## OBJECTIVES
a: List every dollar amount given in the study group meeting notice.
b: According to the study group meeting notice, what is the monthly mortgage payment on the family home?
c: Extend the study group meeting notice on the divorce case of Jeff and Nicole, picking up after its final sentence.

Leslie Roper Day & Associates 
950 Glenn Drive
Suite 230
Folsom, CA 95630
 

 
Driving Directions 

Contact

Holly Wilkerson 
FPA of Northern California 
(916) 443-4237 
holly@fpanc.org 
 

3-20-19 - Study Group Meeting 

Hello Fellow FPA Members and Sponsors,

Please join us on Wednesday, March 20, 2019 at the office of Leslie Roper Day & Associates in Folsom. We will be meeting from 12:00 pm – 1:30 pm and this will be a brown bag lunch.

The address is:
950 Glenn Drive, Suite 230
Folsom, CA 95630
Contact: Landon Tymochko
Phone: (916) 984-1150

Jeff (43) and Nicole (42) have been married for 22 years and decided to divorce.  They have one daughter, Elyse, age 16. 

Jeff started his own sale representative business 12 years ago.  Nicole is a 50% partner in the business and helps with some clerical and administrative work.  The business was valued at $485,000 by an independent appraiser.

Nicole is currently in school to become a home health care provider.  She will earn her certificate in two years and is expecting to get a job right away making $45,000 per year.  Jeff pays himself an average of $185,000 per year. 

The family home is valued at $560,000 with a current mortgage balance of $320,000 and a monthly mortgage payment of $2,128.  Nicole loves the home but understands she may have to move to a smaller place.

Nicole and Jeff will share custody of Elyse and both are committed to putting her through college.  They have a 529 with a value of approximately $15,000, and Nicole is the custodian.

## Lines of data
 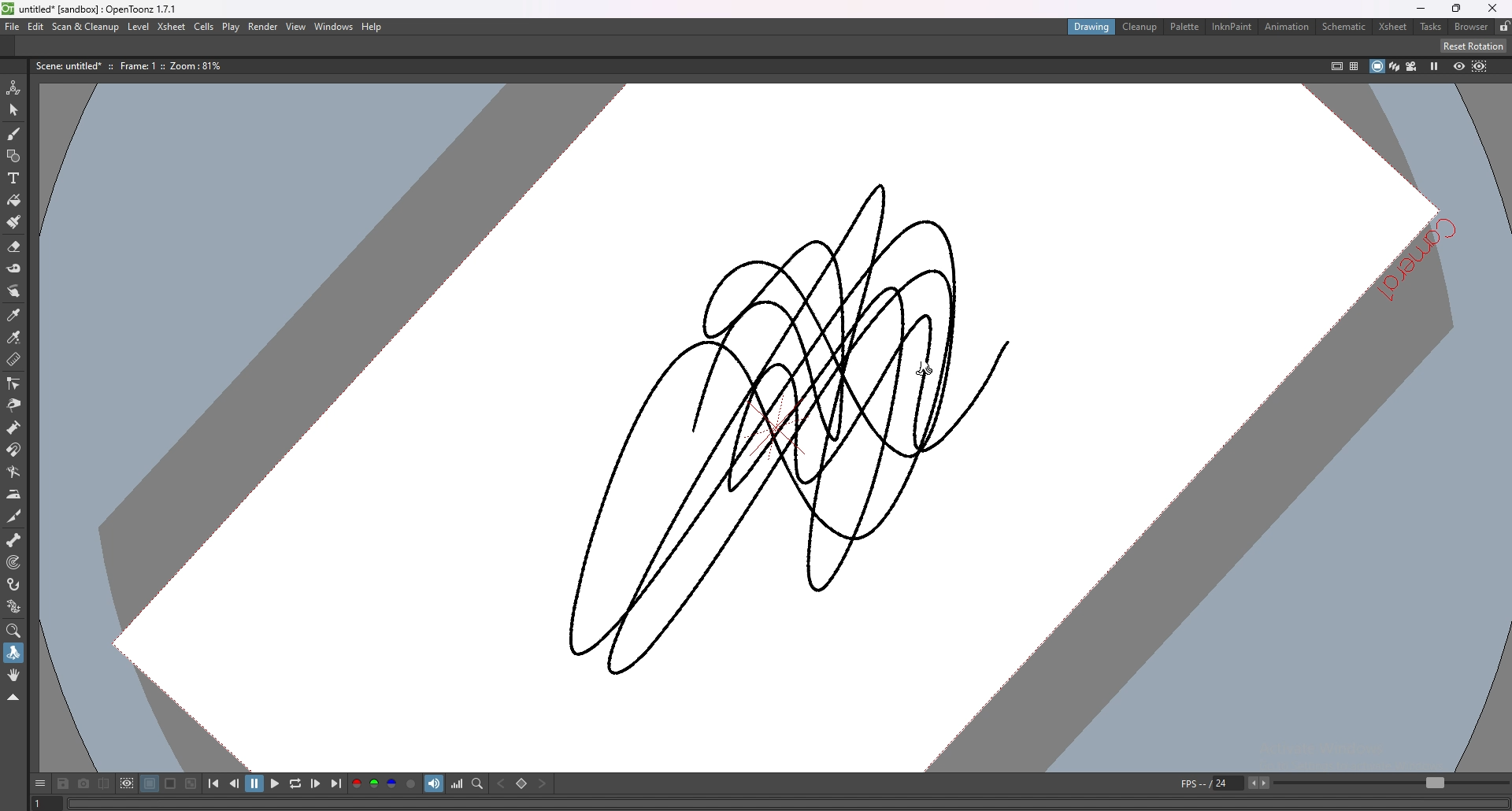 What do you see at coordinates (13, 133) in the screenshot?
I see `brush tool` at bounding box center [13, 133].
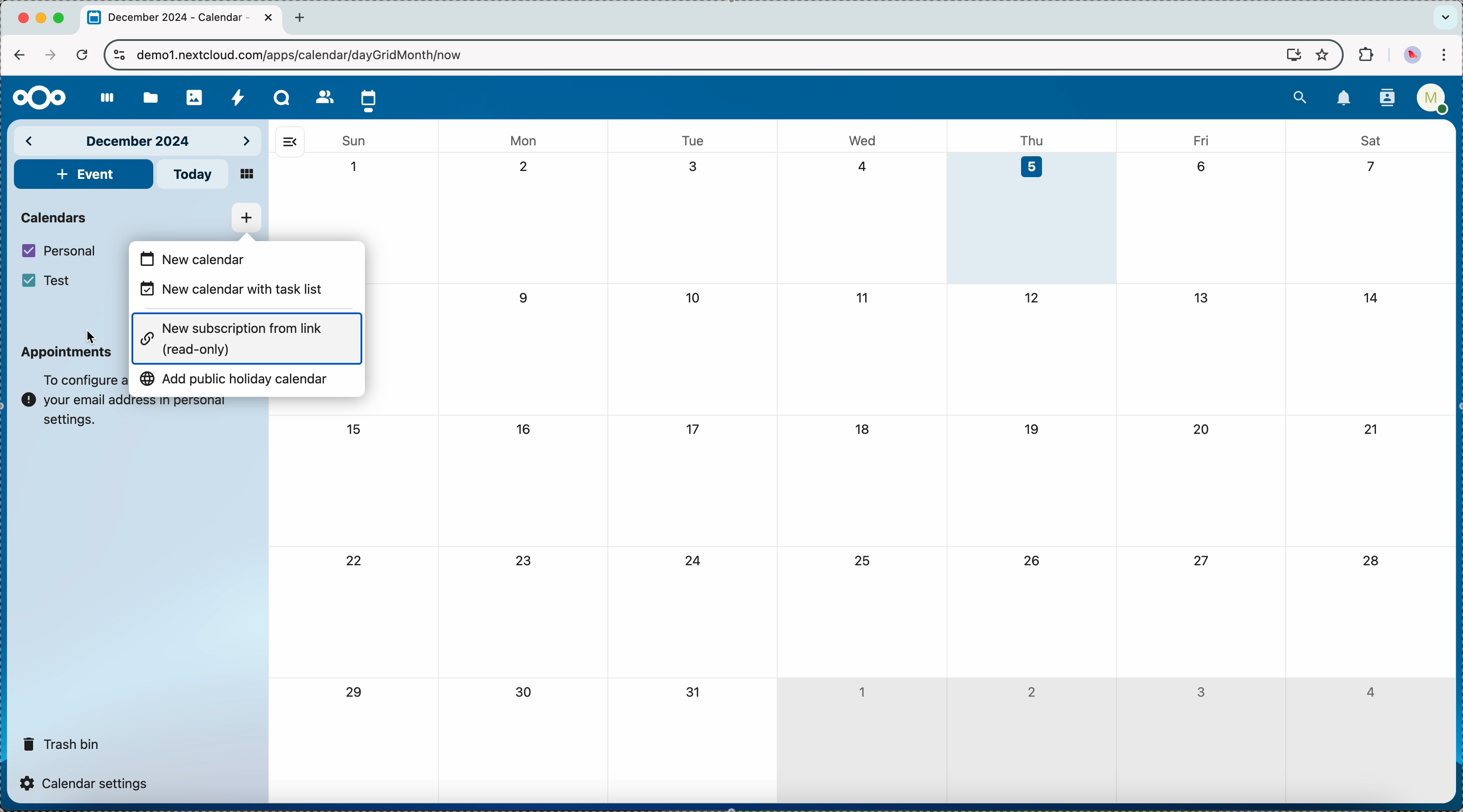 Image resolution: width=1463 pixels, height=812 pixels. What do you see at coordinates (23, 19) in the screenshot?
I see `close Chrome` at bounding box center [23, 19].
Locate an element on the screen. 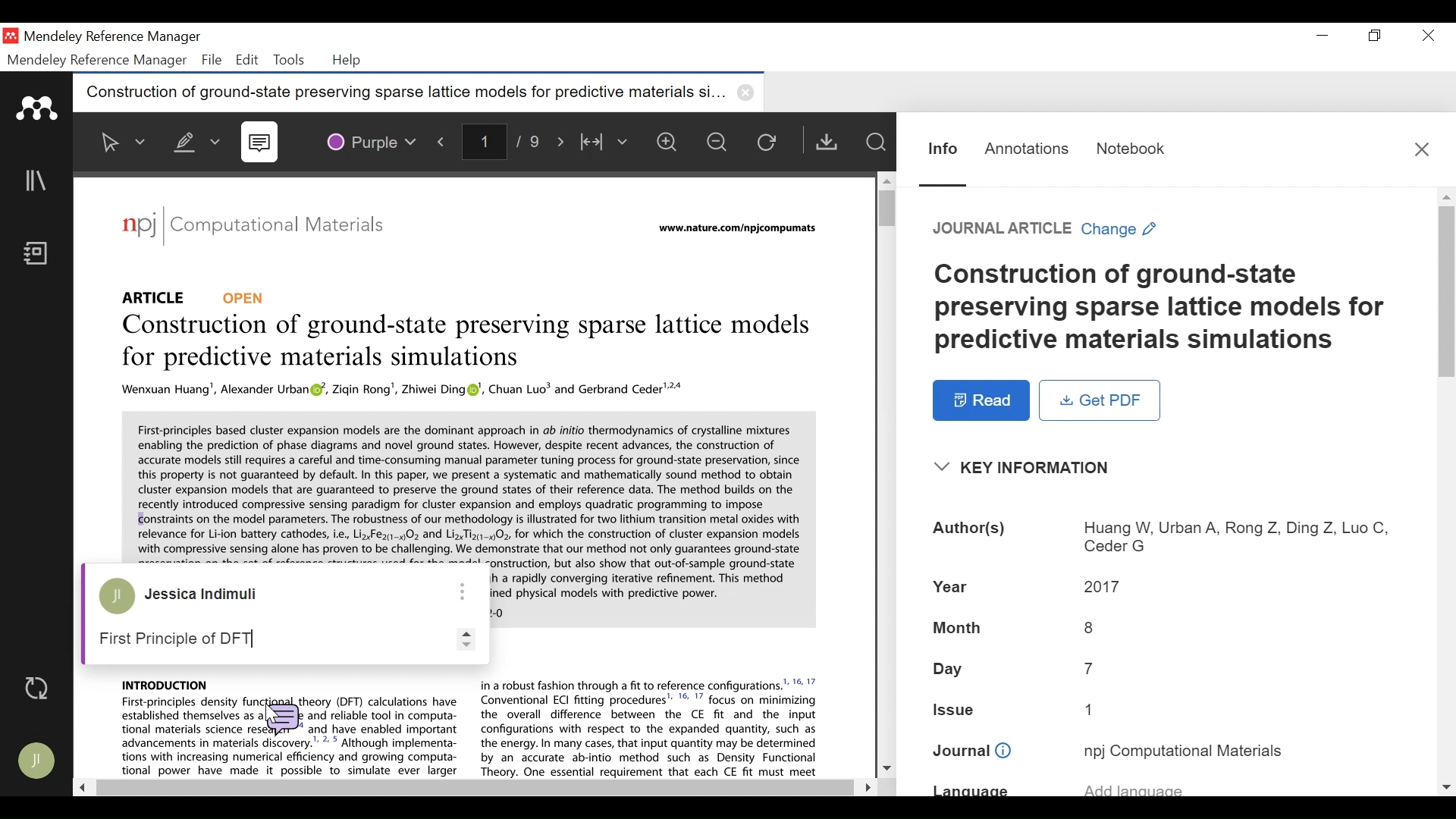  Mendeley Logo is located at coordinates (38, 109).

## RESPONSES FOR EACH TASK
a: $485,000; $45,000; $185,000; $560,000; $320,000; $2,128; $15,000

b: $2,128

c:
Five years ago, the couple inherited a brokerage account from Nicole’s uncle valued at $315,000, including $115,000 in cash and the balance in ABC Stock.  The value of the stock was pretty flat the first year, but is currently worth $276,862.  The remaining cash balance is $27,280, the couple having used some of the cash and dividends in Jeff’s business. 

Nicole has an IRA valued at $52,000, Jeff’s 401(k) is worth $225,000.  Jeff has an inflation protected pension from his old job, where he began working after he married Nicole.  It will pay him a monthly benefit of $3,000 per month starting at age 65. 

The couple also has credit card debt of $15,800, which Jeff offered to pay off himself.  Jeff offers Nicole the equity in the home, half of the brokerage account and her IRA 

Questions for discussion:
What percent of the pension is marital property?  What is the present value of the pension, assuming a life expectancy of 36.29 additional years, a discount rate of 3.53% and an inflation rate of 2%?

What is the most viable distribution of the business?  Should Jeff choose to buy out Nicole, what are his options?

How should the couple best protect Elyse’s educational expenses?  What tax considerations should be discussed for spousal and child support?

If Nicole is your client, what should you discuss as possible settlement options for her to equalize the division of the marital property?

How would you approach the intake meeting to ensure that you receive the necessary information to help Nicole and Jeff? Please come with your ideas and thoughts.

See you there!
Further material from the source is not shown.